2 AYDIR HOCAEFENDİYLE GÖRÜŞMEDİM
Muhterem Hocaefendi ile 2 aydır telefonla bile görüşmedim. Çünkü arkasından neler geleceğini biliyorum. Bana söylediği partiden ayrılmamam ve ayrılacakların da ayrılmaması yönünde telkinde bulunmamdı. Bugüne kadar partide ısrarla kalmaya çalıştım. Ama öyle bir noktaya geldim ki yakın dostlarım bile hizmet ve hocaefendiye ağır saldırıya rağmen partiye kalacak mısınız? diye bana ağır sitemlerde bulundular. Hukuk ve anayasa çevresinde devlette görev yapan vatan evlatlarına devlete sızmışlar muamelesi hangi hukuk demokrasi anlayışına hangi din anlayışını sığar.
FETVA MAKAMI NEREDE?
Masum insanlar kışın ortasında ailesi ile birlikte sürgün muamelesine maruz kalırken fetva makamlarından neden ses çıkmaz. Bağışlar için fetva veren onaylayan fetva makamlarından ses çıkmayınca bu zulümlerin caiz olduğu mu ortaya çıkıyor?

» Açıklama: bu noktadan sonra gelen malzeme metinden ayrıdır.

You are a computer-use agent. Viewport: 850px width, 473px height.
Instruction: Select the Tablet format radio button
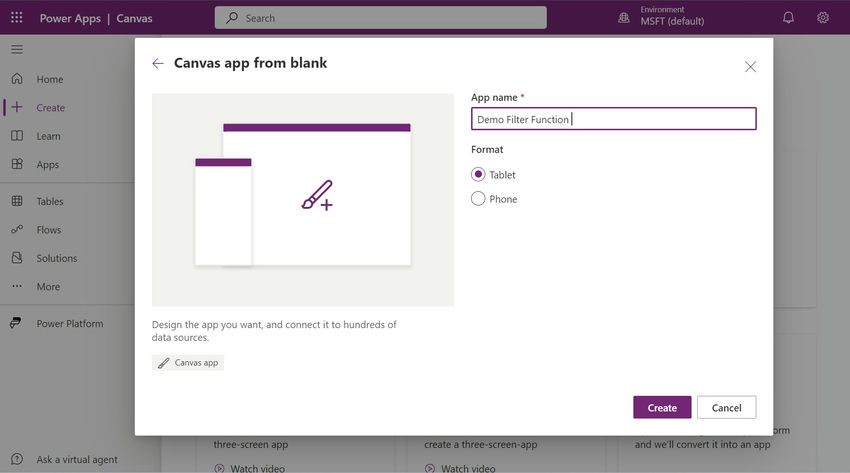[478, 174]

Allah'ın bu zulümleri görmediği mi düşünülüyor?
EVİME DİNLEME CİHAZI KONULDU
Zulümler fişlemeler öyle bir noktaya ulaştı ki milletvekili olarak evime dinleme cihazı konuldu. Eşimin ve kız kardeşimin kurduğu vakıf baskı altına tutuldu.
Söylemler ve devlette yapılan kıyımlar Gayretullah'a dokunacak diye ciddi endişe ediyorum. Korkarım ki işte o zaman yapılan bu ağır zulum ve iftiralara Allah'ın mukabelesi de ağır olur. O gün birileri için ağlama ve pişmanlık günü olacaktır.
Bu aşamada artık AK Parti'de bulunmamın bir anlamı kalmadığını düşünüyorum. Kendi vicdani kararımla AK Parti'den istifa ediyorum. Yüce milletime arz ederken Allah'tan memleketimizi korumasını ve bir an önce bu kaostan kurtulmasını niyaz ediyorum.